Subject: WT Spider?
Location: Bronx, NY
July 13, 2014 5:22 pm
Saw this spider in Bronx, NY last June. Beautiful pattern on its back!
This gorgeous spider is a Jumping Spider in the family Salticidae, and we are going to attempt to research the species at a later time. Jumping Spiders are harmless to humans. They are hunting spiders that do not spin webs to trap prey, preferring to pounce on flies and other prey, often from a great distance. The large eyes have excellent vision, and the accuracy of their hunting skills are quite wondrous.
Amazing! Thanks so much!
FYI, I’ve got a bunch of other insect closeup photos that I’d love to send for ID as I become more interested in the world of insect photography. I know you guys are busy, so I hope you don’t mind. I frequently post these pictures with IDs on a photo enthusiast website, so please know that your help to me is also benefitting other photo enthusiasts in their knowledge of insects.
We would love additional high quality images, but please submit only one per day. You can submit images and identification requests by using the Ask What’s That Bug? link on our site.
Update: December 29, 2018
Thanks to Barbara who identified this Emerald Jumping Spider which is pictured on BugGuide, though not with that common name. According to the Penn State Entomology Department site: “Description Paraphidippus aurantius is quite variable in appearance, owing somewhat to the iridescent scales that appear as different colors depending on the observer’s point of view. Additionally, the color of some of the markings can range from a light golden brown to white.

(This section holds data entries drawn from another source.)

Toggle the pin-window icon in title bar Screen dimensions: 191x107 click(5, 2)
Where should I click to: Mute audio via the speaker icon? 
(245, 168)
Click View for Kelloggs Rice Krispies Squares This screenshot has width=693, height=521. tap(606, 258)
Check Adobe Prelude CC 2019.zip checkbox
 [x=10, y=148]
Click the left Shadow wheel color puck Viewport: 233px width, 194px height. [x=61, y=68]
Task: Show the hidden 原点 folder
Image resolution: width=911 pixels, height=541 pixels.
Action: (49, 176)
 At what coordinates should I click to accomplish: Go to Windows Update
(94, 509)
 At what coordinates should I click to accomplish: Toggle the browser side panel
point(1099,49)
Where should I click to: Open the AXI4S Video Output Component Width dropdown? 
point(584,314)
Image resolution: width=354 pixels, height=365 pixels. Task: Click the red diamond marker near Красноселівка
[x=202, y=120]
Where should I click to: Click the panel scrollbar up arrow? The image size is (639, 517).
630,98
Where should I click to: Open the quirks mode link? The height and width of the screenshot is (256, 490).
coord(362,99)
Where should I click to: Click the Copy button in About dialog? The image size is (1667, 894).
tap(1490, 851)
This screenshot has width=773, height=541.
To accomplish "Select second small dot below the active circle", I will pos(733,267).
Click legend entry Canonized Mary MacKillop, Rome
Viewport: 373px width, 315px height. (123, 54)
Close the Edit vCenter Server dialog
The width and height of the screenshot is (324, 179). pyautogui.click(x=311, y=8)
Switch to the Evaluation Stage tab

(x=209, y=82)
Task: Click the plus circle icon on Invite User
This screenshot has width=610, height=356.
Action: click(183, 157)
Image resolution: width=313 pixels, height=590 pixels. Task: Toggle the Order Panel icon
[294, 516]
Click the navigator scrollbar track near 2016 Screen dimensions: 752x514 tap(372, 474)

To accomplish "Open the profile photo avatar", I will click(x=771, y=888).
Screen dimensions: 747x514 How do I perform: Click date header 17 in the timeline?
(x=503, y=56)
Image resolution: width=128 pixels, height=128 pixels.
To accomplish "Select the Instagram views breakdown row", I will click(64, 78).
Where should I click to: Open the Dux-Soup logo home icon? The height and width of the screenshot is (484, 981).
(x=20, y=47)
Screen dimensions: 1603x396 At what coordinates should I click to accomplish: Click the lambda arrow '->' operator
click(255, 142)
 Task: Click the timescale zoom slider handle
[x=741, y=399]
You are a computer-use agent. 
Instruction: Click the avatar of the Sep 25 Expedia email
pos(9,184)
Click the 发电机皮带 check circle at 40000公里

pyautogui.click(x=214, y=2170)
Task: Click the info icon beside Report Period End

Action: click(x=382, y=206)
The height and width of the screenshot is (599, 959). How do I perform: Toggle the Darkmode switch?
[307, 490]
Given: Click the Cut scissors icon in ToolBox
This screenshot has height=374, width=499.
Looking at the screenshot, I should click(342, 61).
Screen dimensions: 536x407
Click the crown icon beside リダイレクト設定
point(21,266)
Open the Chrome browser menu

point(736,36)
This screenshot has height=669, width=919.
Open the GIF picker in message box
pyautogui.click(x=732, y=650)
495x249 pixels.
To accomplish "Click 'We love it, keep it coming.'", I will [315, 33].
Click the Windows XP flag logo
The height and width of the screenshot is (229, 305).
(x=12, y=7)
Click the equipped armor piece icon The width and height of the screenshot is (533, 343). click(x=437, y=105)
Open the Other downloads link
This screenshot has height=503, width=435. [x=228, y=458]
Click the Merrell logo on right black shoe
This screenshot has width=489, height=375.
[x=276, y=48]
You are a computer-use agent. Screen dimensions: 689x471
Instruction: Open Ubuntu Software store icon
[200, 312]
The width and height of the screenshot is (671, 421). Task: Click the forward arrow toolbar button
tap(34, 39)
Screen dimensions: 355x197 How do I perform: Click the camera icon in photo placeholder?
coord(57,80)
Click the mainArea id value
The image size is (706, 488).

The female has a band of light-colored scales extending from the eyes around the lateral margins of the cephalothorax and also around the sides of the abdomen. The dorsal surfaces of both the cephalothorax and abdomen are a light reddish-brown with iridescent green scales. The eyes are surrounded by a patch of black scales. The abdomen has four pair of white spots—the third pair elongated laterally—and orange spots midway on the sides of the abdomen. The legs are brown, with the first pair having black bands. Males are much darker, which makes the abdominal spots stand out while the orange spots are harder to see. Females are 8 to 12 millimeters long, while males 7 are 10 millimeters in length.”